I feel like I'm falling apart. When I lost my job I sorta just sucked it up applied for the unemployment and went on. Then Rodney was laid off about a month later. Again, sucked it up and went on. We are struggling financially. So, he decided to take out his IRA and pay off the truck, no more 300$ month payments and the insurance goes down about 200$. Sounds great, found out today that he will be penalized on his unemployment because of that. We have a $6000. check sitting here, we won't get to do anything with it but pay off the truck. And he won't get at least 2 weeks of his unemployment, we are hoping they won't stop it all together. Back when he lost his job I applied for food stamps, thinking that would help us make our bills. We make too much money on unemployment for food stamps. Go figure.

Farmwise -I did get blessed with the alpaca I wanted, and it was truely a blessing. I couldn't sell any goats at all this year, so trading was a good deal to me. 

Two weeks ago, while DH & DS were in Dallas working on my mom's house my favorite dairy goat died. My DD and I found her dead in the woods when she wasn't at the feed bowls. IT took us 4 hours to bury her. I sorta just sucked that up and went on.
Last week, while DH & DS were in Dallas again (they came home Sat & Sun) my son's cat died. Found her dead the day they were on the way home. The guys took that burial duty.

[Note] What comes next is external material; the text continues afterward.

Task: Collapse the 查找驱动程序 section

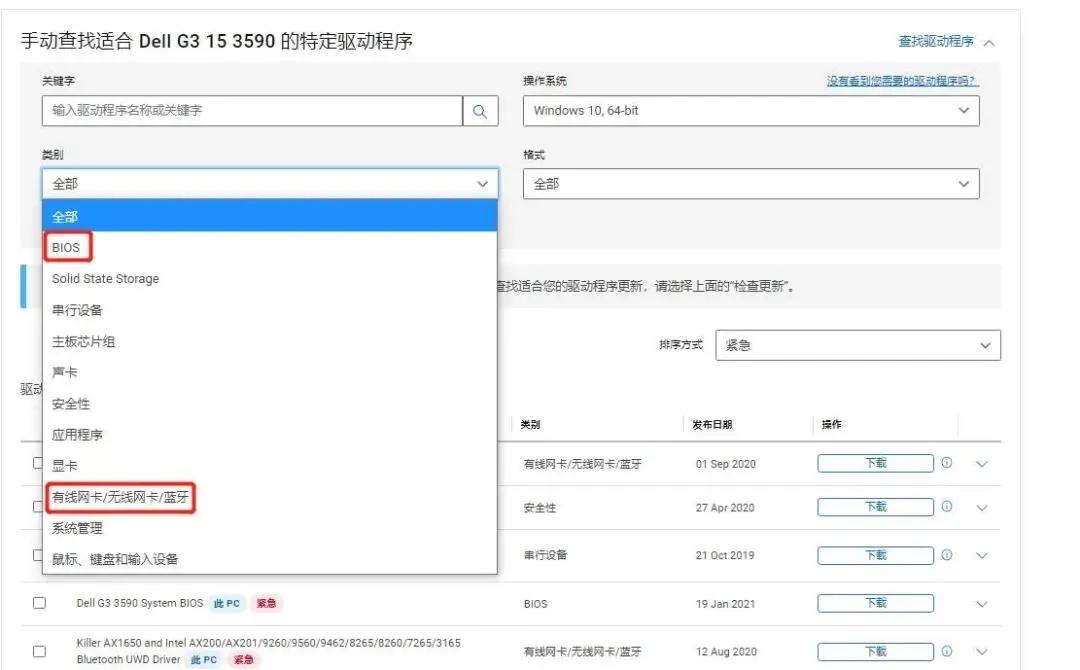Action: tap(990, 42)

I noticed last week my alpaca, Sweetheart was sorta off the feed. I watched and felt of her and studied. I wormed her, I talked to the vet , pumped her full of more wormer, drenched vitamins, took temps...you know the routine. Last night she was looking around alert with her ears perky, even got up and moved two or three times, drank water, held hay in her mouth. I was hopeful. This morning she was lying on her side in the pen, I picked up her head and she looked so sad. She even gave me the sadest little humm....almost a plead for mercy. She was gone within thirty min. of that. 
Thank the Lord my DH didn't go to Dallas like he was suppossed to. He got delayed. It took the 4 of us about 3 hours to get her buried.

Now Rodney and Zach are getting ready to leave for the next 3-5 days. 

I just feel broken. There is a hole in my heart and half my family is leaving. Can't hardly contain my tears.

Thnx for the ears and shoulders.


----------



## Forerunner (Mar 23, 2007)

MJ....that routine is painfully familiar.

Trials build spiritual character.

Understand that and persevere.


----------



## gone-a-milkin (Mar 4, 2007)

Oh mamaj, hugs to you! 

:grouphug:

That is a lot to have happen all at once.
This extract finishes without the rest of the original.